--- LISTED ENTRIES ---
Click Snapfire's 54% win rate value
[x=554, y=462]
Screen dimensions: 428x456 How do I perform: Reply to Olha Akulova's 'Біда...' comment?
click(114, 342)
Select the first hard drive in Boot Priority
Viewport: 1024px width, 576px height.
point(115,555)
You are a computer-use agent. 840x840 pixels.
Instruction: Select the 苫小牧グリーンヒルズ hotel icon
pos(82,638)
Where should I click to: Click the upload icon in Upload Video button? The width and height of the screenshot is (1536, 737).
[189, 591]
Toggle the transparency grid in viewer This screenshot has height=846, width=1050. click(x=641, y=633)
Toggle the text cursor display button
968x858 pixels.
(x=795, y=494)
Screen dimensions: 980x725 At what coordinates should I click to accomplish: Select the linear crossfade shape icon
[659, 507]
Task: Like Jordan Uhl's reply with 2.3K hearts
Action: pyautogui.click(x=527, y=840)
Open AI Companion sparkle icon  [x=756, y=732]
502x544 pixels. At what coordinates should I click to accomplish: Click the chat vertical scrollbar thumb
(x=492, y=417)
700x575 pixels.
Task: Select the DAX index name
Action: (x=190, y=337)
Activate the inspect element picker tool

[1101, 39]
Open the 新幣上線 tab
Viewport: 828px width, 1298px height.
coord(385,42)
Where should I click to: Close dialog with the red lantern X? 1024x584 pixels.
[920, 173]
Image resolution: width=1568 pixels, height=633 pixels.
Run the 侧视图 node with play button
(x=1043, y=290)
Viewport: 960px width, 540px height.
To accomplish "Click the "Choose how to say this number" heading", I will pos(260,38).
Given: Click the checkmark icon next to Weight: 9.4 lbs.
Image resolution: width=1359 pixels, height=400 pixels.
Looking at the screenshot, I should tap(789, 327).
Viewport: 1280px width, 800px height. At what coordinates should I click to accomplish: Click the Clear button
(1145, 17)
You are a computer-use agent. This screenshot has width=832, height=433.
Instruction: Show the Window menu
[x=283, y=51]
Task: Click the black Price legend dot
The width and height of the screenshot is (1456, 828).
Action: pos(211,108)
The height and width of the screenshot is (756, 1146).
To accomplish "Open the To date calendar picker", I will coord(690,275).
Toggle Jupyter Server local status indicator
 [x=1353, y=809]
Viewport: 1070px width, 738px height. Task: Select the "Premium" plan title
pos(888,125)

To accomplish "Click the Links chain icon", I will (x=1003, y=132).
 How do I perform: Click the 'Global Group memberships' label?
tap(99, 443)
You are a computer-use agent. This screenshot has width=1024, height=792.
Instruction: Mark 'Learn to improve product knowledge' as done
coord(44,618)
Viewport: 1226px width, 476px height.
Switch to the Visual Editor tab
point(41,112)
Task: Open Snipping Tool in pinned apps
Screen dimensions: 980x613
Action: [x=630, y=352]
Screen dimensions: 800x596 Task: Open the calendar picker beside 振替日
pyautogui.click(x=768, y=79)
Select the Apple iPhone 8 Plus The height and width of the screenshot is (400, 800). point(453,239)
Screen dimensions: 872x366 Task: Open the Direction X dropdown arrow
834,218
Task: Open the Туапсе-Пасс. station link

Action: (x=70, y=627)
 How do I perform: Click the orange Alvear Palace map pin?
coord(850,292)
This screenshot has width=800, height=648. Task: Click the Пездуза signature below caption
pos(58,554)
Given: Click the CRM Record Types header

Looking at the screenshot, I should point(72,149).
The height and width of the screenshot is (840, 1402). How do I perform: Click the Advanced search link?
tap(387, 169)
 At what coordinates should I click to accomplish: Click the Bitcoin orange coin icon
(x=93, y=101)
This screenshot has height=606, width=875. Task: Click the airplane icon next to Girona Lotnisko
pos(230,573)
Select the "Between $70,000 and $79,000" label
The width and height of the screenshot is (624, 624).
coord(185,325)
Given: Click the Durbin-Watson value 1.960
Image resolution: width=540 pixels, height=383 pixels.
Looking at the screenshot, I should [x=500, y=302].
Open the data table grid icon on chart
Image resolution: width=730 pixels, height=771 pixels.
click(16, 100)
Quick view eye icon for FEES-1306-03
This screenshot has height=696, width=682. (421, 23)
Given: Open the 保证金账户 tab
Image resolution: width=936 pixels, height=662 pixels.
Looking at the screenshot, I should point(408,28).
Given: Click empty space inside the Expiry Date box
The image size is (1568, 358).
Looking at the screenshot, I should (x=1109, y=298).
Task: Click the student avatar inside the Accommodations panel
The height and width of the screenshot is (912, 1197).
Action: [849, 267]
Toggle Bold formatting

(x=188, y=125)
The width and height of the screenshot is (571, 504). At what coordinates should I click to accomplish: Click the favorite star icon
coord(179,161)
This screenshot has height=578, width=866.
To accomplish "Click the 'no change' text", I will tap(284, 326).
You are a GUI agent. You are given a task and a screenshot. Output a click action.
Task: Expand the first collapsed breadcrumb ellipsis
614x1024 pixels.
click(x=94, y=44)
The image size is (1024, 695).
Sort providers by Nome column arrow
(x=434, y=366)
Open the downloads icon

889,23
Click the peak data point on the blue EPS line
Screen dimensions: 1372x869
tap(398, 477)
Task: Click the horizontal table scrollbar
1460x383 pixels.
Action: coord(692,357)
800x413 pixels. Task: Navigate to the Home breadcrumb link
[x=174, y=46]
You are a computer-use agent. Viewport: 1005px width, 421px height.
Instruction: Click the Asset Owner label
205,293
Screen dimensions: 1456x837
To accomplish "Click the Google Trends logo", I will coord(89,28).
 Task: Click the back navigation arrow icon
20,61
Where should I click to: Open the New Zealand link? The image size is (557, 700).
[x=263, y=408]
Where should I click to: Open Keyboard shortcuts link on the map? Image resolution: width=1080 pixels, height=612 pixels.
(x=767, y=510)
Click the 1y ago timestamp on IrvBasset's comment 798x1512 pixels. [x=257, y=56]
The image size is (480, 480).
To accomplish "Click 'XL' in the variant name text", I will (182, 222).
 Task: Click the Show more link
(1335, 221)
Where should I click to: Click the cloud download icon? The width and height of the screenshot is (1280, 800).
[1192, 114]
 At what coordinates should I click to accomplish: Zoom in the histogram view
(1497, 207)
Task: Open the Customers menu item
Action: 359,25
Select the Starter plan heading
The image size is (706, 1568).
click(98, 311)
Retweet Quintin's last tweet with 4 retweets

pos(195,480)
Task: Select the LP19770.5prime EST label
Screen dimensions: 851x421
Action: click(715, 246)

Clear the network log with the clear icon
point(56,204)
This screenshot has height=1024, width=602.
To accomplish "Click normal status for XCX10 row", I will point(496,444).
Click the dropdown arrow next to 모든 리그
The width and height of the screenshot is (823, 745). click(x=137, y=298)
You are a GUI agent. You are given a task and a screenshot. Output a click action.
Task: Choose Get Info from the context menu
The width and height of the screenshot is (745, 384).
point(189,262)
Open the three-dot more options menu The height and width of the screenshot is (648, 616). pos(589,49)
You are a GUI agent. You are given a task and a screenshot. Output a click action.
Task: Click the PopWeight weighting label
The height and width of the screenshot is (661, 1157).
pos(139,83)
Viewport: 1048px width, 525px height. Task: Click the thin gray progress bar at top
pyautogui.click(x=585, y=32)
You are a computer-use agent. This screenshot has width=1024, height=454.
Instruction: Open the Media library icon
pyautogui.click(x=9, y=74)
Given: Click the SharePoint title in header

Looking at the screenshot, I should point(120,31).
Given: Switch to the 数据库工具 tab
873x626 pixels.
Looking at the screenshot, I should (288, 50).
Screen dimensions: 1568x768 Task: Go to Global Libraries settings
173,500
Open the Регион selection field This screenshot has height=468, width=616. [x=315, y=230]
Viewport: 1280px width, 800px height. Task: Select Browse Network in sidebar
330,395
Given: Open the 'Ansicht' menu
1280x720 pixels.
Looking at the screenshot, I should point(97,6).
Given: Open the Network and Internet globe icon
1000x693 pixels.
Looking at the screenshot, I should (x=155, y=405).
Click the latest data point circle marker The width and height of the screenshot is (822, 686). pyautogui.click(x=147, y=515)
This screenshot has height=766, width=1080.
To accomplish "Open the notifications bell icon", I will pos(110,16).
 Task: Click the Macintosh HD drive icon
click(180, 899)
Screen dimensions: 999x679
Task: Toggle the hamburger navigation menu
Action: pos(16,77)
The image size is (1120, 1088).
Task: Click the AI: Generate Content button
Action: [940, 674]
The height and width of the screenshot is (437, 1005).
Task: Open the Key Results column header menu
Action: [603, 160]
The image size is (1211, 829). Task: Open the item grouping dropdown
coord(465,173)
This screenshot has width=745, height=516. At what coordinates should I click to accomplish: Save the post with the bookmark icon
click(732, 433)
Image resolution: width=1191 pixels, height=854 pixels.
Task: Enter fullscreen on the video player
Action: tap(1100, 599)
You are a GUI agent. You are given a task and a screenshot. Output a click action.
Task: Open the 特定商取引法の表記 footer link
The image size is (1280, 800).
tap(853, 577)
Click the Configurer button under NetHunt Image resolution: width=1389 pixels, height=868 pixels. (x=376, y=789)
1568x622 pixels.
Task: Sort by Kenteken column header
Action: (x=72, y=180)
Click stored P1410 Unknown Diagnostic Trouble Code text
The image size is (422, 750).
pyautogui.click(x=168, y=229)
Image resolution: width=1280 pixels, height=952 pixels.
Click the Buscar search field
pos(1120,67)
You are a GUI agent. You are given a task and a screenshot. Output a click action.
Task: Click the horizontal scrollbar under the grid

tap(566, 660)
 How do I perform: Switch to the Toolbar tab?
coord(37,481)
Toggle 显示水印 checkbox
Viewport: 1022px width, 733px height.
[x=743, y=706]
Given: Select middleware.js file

--- REQUIRED ACTION ---
Reproduce, character for character, only the lines of the preceding data that start at the line with "Instruction: Open the Media library icon" and end at the line with "Given: Switch to the 数据库工具 tab", both included.

--- ANSWER TO THIS TASK ---
Instruction: Open the Media library icon
pyautogui.click(x=9, y=74)
Given: Click the SharePoint title in header

Looking at the screenshot, I should point(120,31).
Given: Switch to the 数据库工具 tab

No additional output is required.